▸ **What to work on**
The data beneath this task is to be duplicated exactly, in its entirety.

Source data
######

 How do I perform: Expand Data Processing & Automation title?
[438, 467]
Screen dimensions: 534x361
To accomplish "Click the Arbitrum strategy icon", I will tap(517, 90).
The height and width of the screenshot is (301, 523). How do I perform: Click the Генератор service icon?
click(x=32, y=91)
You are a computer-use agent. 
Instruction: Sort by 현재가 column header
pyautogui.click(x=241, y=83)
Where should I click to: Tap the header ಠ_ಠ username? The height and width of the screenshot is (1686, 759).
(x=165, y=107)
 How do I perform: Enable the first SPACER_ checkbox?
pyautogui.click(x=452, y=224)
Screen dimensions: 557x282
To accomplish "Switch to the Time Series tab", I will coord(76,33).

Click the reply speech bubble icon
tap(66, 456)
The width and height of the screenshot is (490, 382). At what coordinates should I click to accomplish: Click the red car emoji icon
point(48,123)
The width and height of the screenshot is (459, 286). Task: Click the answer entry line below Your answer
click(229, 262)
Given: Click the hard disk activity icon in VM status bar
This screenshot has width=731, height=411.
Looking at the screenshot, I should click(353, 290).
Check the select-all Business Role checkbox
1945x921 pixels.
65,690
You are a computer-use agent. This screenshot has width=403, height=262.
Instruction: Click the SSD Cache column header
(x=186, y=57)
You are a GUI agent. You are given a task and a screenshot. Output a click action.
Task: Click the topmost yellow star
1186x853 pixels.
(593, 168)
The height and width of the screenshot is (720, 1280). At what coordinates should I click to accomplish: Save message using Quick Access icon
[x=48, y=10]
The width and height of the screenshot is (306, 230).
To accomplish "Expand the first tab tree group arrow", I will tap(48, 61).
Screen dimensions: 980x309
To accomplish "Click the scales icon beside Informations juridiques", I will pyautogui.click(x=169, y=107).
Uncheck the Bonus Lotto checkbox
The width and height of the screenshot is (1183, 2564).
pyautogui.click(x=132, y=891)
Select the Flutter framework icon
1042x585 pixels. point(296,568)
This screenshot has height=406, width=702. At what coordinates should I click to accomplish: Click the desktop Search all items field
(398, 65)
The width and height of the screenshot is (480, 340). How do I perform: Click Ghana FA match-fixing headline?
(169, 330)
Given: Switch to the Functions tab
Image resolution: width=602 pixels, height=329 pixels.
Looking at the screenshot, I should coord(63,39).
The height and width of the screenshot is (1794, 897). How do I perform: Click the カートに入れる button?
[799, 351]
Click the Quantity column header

######

▸ **Task solution**
 How do I perform: Expand Data Processing & Automation title?
[438, 467]
Screen dimensions: 534x361
To accomplish "Click the Arbitrum strategy icon", I will tap(517, 90).
The height and width of the screenshot is (301, 523). How do I perform: Click the Генератор service icon?
click(x=32, y=91)
You are a computer-use agent. 
Instruction: Sort by 현재가 column header
pyautogui.click(x=241, y=83)
Where should I click to: Tap the header ಠ_ಠ username? The height and width of the screenshot is (1686, 759).
(x=165, y=107)
 How do I perform: Enable the first SPACER_ checkbox?
pyautogui.click(x=452, y=224)
Screen dimensions: 557x282
To accomplish "Switch to the Time Series tab", I will coord(76,33).

Click the reply speech bubble icon
tap(66, 456)
The width and height of the screenshot is (490, 382). At what coordinates should I click to accomplish: Click the red car emoji icon
point(48,123)
The width and height of the screenshot is (459, 286). Task: Click the answer entry line below Your answer
click(229, 262)
Given: Click the hard disk activity icon in VM status bar
This screenshot has width=731, height=411.
Looking at the screenshot, I should click(353, 290).
Check the select-all Business Role checkbox
1945x921 pixels.
65,690
You are a computer-use agent. This screenshot has width=403, height=262.
Instruction: Click the SSD Cache column header
(x=186, y=57)
You are a GUI agent. You are given a task and a screenshot. Output a click action.
Task: Click the topmost yellow star
1186x853 pixels.
(593, 168)
The height and width of the screenshot is (720, 1280). At what coordinates should I click to accomplish: Save message using Quick Access icon
[x=48, y=10]
The width and height of the screenshot is (306, 230).
To accomplish "Expand the first tab tree group arrow", I will tap(48, 61).
Screen dimensions: 980x309
To accomplish "Click the scales icon beside Informations juridiques", I will pyautogui.click(x=169, y=107).
Uncheck the Bonus Lotto checkbox
The width and height of the screenshot is (1183, 2564).
pyautogui.click(x=132, y=891)
Select the Flutter framework icon
1042x585 pixels. point(296,568)
This screenshot has height=406, width=702. At what coordinates should I click to accomplish: Click the desktop Search all items field
(398, 65)
The width and height of the screenshot is (480, 340). How do I perform: Click Ghana FA match-fixing headline?
(169, 330)
Given: Switch to the Functions tab
Image resolution: width=602 pixels, height=329 pixels.
Looking at the screenshot, I should coord(63,39).
The height and width of the screenshot is (1794, 897). How do I perform: Click the カートに入れる button?
[799, 351]
Click the Quantity column header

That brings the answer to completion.